- Task objective:
In the records below, find each line with "Image" and copy it.

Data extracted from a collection
+===+
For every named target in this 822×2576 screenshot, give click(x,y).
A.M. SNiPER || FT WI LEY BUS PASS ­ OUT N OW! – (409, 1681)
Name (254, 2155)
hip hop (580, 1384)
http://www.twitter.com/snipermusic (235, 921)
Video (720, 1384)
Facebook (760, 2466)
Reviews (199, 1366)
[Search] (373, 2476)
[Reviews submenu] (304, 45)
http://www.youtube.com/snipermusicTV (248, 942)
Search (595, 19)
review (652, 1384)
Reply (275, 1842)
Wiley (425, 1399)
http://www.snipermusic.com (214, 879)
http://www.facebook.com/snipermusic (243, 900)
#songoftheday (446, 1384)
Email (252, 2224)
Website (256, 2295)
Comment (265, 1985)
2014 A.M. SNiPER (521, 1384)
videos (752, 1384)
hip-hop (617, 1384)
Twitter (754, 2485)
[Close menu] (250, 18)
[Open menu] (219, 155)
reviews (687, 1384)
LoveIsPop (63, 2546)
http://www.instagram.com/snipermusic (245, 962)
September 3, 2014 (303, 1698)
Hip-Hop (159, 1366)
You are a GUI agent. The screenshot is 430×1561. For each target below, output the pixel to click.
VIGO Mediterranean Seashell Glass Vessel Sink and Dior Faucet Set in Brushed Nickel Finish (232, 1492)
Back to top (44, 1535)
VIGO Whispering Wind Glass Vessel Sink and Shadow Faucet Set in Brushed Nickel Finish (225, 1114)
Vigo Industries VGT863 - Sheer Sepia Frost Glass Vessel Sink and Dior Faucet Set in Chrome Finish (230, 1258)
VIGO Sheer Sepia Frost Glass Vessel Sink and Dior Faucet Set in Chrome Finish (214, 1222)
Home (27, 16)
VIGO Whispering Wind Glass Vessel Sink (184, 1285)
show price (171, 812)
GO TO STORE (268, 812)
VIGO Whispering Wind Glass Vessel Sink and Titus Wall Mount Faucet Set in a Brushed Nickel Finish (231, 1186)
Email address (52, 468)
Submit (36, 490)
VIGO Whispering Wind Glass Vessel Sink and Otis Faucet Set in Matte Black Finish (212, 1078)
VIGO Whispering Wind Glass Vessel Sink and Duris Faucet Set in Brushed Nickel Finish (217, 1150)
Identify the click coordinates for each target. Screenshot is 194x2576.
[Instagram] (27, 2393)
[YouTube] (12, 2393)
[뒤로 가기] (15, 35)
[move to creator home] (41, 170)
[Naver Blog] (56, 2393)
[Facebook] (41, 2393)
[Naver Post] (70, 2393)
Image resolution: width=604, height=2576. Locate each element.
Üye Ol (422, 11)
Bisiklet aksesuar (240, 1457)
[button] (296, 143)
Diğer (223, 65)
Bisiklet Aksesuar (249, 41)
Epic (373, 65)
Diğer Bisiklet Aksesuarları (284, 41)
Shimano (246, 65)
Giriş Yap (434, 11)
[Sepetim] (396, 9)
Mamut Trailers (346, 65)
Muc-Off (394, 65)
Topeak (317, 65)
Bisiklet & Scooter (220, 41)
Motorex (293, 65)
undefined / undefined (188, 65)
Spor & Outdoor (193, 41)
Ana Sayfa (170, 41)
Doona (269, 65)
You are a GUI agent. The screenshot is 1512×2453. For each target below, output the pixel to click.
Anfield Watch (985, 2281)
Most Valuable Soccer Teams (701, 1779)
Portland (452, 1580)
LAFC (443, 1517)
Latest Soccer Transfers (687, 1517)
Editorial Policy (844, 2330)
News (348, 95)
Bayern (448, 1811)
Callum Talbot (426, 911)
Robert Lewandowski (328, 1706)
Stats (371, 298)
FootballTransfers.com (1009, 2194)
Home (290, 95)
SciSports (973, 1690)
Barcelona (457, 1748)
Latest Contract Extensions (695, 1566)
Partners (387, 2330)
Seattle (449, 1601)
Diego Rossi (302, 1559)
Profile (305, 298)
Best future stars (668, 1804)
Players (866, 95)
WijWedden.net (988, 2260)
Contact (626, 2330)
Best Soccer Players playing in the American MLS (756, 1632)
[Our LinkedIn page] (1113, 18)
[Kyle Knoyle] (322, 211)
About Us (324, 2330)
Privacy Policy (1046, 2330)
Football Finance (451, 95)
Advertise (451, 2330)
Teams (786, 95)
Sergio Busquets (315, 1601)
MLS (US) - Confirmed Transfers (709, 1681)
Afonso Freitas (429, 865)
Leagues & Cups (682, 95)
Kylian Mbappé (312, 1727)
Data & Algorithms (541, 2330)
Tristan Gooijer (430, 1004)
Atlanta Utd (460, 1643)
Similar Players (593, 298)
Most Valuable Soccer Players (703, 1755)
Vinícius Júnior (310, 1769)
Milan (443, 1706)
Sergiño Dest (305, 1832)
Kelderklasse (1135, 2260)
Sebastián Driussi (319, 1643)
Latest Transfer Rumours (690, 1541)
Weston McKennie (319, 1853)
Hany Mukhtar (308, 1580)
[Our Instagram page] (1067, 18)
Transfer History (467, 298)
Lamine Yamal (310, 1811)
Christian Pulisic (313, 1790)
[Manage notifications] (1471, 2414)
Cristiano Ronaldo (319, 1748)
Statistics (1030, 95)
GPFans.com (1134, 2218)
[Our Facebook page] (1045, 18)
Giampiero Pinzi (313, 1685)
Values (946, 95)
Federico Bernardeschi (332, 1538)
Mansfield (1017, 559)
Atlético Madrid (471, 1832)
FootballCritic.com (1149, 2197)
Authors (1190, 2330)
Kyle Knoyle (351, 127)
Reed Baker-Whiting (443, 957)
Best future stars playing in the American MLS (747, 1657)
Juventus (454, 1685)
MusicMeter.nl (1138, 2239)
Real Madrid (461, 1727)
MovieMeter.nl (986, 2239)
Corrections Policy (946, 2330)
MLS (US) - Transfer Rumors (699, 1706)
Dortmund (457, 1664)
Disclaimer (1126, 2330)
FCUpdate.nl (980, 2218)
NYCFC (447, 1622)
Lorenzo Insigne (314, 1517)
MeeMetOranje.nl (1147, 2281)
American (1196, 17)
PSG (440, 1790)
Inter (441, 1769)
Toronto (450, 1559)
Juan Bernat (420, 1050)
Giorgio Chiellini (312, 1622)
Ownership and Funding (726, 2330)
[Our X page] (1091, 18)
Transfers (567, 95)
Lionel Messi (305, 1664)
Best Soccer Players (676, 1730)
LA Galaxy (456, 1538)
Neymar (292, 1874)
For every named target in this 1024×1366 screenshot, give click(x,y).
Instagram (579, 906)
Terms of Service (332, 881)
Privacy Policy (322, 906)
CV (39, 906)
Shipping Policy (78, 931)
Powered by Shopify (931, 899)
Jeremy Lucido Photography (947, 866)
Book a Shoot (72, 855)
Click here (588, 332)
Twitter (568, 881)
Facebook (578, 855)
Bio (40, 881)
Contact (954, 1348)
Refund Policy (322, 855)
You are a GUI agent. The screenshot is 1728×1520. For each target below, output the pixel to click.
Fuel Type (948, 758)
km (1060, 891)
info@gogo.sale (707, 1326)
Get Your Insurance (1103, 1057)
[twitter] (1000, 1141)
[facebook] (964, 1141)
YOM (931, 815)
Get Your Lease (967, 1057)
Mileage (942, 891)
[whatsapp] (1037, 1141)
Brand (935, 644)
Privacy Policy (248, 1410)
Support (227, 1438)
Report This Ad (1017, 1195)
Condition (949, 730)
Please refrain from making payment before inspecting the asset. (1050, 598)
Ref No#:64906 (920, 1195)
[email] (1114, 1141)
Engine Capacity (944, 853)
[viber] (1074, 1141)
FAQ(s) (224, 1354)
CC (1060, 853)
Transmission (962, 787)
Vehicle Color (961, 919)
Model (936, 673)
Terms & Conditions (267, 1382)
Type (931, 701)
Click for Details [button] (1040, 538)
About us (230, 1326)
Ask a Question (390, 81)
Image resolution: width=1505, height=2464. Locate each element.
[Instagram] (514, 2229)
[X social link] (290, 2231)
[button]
+===+
- Answer space:
Image resolution: width=604, height=2576. Locate each element.
Image resolution: width=1505, height=2464. Locate each element.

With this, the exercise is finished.